Connections

A connection is the term for the relationship between your application and your user’s bank, facilitated by TrueLayer. Once your user has granted consent and undergone the authentication process, there will be a valid connection, identified by an access token that can be used to fetch Account Information from their bank.

A active connection requires an active consent and an active authentication.

To use any of TrueLayer's AIS powered products, you must first create a connection.

Consent

Open banking is built upon data access being shared by an end user who has given full and informed consent. The consent is given to and stored by the licensed Account Information Service Provider (AISP). If you are not a licensed AISP, the consent is given to TrueLayer.

Consent has a limited length of validity, and will expire. The length of validity varies because different countries set different rules.
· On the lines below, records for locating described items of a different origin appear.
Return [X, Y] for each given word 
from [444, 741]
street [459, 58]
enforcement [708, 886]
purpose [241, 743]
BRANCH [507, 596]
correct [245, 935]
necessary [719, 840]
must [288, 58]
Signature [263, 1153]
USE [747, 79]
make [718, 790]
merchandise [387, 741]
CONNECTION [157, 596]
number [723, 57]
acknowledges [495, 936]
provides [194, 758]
When a consent expires you won’t be able to access data until the your user reconfirms their consent.

Authentication

Once your user has granted consent, TrueLayer can start the authentication process with their bank. Once they have successfully finished the authentication process, TrueLayer will receive and securely store the information needed to access your user's bank information upon request.

Authentications may expire, depending on the open banking standard and the individual bank being accessed.

In general, authentications expire after a set period of time. The duration of validity varies but is usually 90 days. The exception is the UK where authentications are open-ended and never expire. Instead, it is consent that needs to be reconfirmed at least every 90 days to continue data access.